Be on the same team as LeBron James!: Sheryl Sandberg's hollow Lean In Together feminism

#LeanInTogether's feel-good message distracts from the real struggle for equality and justice for all women

Published March 5, 2015 11:58PM (EST)

Sheryl Sandberg         (AP/Eric Risberg)
Sheryl Sandberg (AP/Eric Risberg)

Sheryl Sandberg’s Lean In campaign is back in the news today, with a shiny new Web campaign called #LeanInTogether and a New York Times opinion piece explaining “How Men Can Succeed in the Boardroom and Bedroom.” The campaign is a feel-good sales pitch for men to support gender equality that sweetens the deal with promises of higher profits, better sex and the chance to be on the same team as LeBron James.

Sandberg (and her co-author, Adam Grant) argues that “equality is good for men, too,” by pointing to studies that show that women help businesses succeed: “Equality is not a zero-sum game. More profits mean more rewards and promotions to go around.” They also tout the benefits of equality in the (heterosexual, two-parent) home, where involved male partners will reap the rewards of happy children and happy wives if they perform their share of household labor. “Couples who share chores equally have more sex,” they promise. “Choreplay is real.”

There’s nothing horrifically wrong with any of this, or with the “Tips for Men” at work and home that Lean In Together proposes on the website. “Be an active father,” “Challenge gender stereotypes” and “Give women credit” are all lovely pieces of advice and slogans. As Emily Greenhouse points out at Bloomberg Politics, “Lean In Together offers nothing to object to. And that’s the genius of it… it’s designed to be purely unobjectionable.” (I do object to Sandberg’s invocation of the frequently racist 19th century women’s suffrage movement as a case study in effective movement building through appealing to men’s self-interest and her co-optation of Martin Luther King’s legacy for a lesson in marketing, but that’s largely beside the point.)

But the assertion that “equality is not a zero-sum game” belies a fundamental hollowness at the core of Lean In Together’s brand of feminism that ignores the realities of our capitalist society where resources and power are finite. One need only look at Sandberg’s examples in the business world to see where this analysis falls short. We’re told that gender equality in the workplace leads to higher profits, but profit doesn’t grow on trees. That money is being extracted from somewhere, and in the case of Lean In Together’s corporate partners like Target, it’s coming from the exploitation of labor of factory workers overseas and retail workers at home.
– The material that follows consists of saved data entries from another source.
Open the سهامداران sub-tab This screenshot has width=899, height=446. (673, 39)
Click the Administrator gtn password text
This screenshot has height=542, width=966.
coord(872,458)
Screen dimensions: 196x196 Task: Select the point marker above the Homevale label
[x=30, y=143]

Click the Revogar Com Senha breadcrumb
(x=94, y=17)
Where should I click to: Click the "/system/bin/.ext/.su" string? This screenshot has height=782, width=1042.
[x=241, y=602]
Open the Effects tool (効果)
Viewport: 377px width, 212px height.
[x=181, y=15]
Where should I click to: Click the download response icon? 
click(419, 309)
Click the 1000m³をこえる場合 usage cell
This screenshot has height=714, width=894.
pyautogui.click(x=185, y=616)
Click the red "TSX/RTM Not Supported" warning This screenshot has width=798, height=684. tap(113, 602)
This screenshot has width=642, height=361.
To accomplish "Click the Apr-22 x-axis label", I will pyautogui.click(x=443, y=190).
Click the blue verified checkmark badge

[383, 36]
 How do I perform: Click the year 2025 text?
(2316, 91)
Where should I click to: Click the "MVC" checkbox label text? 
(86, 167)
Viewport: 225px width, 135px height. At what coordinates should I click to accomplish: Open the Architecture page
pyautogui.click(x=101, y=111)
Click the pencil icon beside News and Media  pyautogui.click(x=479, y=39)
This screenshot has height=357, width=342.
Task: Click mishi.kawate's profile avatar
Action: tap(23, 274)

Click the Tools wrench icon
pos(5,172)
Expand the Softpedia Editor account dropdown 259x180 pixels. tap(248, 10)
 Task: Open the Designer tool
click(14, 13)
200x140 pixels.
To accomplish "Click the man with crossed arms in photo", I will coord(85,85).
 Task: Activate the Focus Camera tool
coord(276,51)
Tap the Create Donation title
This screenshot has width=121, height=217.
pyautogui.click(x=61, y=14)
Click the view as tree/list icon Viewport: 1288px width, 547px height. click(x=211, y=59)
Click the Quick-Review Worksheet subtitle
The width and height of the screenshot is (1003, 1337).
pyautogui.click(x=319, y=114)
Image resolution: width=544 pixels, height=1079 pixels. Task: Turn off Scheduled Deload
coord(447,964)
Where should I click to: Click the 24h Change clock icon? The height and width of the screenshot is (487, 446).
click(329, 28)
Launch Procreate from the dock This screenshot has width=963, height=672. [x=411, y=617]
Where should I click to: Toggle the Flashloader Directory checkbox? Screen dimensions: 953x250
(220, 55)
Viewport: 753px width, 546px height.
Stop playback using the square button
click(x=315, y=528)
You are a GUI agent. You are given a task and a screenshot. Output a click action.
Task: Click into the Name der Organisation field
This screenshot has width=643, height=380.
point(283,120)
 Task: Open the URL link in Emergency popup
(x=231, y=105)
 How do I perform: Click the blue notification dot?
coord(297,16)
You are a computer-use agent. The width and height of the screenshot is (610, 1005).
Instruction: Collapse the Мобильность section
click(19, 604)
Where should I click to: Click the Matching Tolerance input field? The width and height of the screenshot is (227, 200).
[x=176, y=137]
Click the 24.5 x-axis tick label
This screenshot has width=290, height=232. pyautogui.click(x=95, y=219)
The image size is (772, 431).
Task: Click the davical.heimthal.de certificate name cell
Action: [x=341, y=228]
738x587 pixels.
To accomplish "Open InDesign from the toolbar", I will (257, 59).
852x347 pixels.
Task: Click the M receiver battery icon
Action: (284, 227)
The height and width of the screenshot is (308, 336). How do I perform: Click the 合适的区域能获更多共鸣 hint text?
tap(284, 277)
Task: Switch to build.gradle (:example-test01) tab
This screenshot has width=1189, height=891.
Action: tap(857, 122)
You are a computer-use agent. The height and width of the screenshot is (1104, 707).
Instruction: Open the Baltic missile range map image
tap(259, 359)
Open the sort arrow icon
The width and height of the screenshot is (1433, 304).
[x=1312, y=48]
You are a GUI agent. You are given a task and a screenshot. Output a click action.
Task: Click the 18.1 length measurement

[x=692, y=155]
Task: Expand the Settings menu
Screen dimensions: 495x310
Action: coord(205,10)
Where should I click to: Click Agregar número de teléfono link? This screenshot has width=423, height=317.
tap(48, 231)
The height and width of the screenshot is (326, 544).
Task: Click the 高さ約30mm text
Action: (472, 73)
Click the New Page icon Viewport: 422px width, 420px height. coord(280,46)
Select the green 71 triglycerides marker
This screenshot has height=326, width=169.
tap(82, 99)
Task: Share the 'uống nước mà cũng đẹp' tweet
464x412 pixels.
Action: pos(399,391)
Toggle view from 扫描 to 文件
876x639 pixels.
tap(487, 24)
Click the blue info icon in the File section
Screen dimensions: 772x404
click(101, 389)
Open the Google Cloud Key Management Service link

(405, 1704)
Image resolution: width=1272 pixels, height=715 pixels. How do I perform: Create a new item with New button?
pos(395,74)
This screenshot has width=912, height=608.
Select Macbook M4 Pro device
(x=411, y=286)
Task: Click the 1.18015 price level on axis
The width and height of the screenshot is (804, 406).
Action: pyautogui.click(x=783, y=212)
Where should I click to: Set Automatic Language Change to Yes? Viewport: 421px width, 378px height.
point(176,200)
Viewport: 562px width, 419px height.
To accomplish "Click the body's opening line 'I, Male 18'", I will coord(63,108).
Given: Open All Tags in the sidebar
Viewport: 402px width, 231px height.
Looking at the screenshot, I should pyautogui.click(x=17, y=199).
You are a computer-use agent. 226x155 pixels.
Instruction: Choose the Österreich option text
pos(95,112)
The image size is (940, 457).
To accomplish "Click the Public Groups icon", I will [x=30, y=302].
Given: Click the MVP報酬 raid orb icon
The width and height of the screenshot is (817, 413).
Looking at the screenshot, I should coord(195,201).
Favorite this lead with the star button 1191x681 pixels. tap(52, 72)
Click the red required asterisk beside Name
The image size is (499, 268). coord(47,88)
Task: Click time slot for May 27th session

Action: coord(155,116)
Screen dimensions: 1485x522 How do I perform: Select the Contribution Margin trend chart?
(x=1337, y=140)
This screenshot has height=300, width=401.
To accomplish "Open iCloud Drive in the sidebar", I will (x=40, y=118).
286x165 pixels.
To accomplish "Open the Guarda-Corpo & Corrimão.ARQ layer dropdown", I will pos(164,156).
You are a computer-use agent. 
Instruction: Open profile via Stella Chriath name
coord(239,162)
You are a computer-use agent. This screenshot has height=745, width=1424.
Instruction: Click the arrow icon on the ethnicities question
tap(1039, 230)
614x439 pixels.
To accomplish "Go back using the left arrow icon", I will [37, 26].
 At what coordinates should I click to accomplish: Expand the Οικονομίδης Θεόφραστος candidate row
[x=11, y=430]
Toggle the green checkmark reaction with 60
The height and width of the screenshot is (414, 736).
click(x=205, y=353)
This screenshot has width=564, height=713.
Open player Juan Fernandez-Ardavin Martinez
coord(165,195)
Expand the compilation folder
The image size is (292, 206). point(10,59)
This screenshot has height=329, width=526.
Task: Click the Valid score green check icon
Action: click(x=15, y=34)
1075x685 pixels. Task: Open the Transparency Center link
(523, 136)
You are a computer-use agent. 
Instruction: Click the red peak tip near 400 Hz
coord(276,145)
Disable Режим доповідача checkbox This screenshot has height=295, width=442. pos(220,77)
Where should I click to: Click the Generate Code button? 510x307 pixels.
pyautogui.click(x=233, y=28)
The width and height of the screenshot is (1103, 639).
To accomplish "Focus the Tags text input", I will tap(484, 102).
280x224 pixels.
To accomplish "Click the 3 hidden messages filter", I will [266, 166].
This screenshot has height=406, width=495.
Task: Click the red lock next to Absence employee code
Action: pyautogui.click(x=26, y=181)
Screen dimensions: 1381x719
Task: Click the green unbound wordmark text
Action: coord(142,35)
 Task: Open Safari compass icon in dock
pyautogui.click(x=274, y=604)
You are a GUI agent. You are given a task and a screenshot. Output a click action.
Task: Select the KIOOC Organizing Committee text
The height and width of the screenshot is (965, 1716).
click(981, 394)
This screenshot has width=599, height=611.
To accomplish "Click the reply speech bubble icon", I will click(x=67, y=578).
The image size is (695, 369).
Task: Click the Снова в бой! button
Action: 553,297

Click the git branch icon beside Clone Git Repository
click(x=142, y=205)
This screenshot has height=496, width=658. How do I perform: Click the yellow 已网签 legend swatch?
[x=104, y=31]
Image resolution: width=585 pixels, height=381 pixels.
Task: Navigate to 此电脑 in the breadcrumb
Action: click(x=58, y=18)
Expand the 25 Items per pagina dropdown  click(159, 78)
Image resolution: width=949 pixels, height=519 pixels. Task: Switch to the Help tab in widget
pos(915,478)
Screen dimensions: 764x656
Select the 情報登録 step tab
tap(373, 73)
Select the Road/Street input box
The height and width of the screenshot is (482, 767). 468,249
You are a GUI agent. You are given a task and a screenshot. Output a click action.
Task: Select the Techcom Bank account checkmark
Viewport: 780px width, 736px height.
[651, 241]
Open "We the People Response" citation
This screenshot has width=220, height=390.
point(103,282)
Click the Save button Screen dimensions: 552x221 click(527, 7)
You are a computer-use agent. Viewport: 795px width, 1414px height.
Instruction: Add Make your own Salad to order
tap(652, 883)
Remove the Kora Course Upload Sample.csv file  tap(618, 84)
Women retail workers earn $4 an hour less than men, according to a report released last year, and Target is well known for opposing any efforts by workers to lean into forming a union—one of the best ways for women workers to achieve pay equity. According to the National Women’s Law Center, the pay gap between men and women union members is 40 percent smaller than the gap between men and women non-union members. Paying all low-wage workers a better (and equal) salary would help poor and working-class women pay the bills, raise their families and maybe have time to enjoy some quality choreplay with their partners, but it would cut into the very profits that Sandberg promises will increase from gender equity at the corporate level.

An honest look at Sandberg’s own industry—and the primary source of Lean In Together corporate partners, which include AOL, Facebook, Google, Instagram, Twitter, LinkedIn, Yahoo and YouTube—shows another zero-sum scenario that Lean In Together avoids. This, after all, is an industry notorious for its horrible gender balance. Sandberg’s own company, Facebook, has a workforce that splits 69/31 male/female, with only 15 percent of technical jobs filled by women. An attempt to quantify women in engineering jobs across the tech industry found that the average is 12.33 percent women. If the tech industry is going to achieve anything close to gender parity, it’s going to have to either fire a bunch of men or at least stop hiring so many of them. Individual men will lose out. In my opinion, that’s a good thing, but let’s not pretend that a hashtag is going to assuage the feelings of that Stanford computer science grad who’s been conditioned to believe that he does deserve that six-figure job at Google.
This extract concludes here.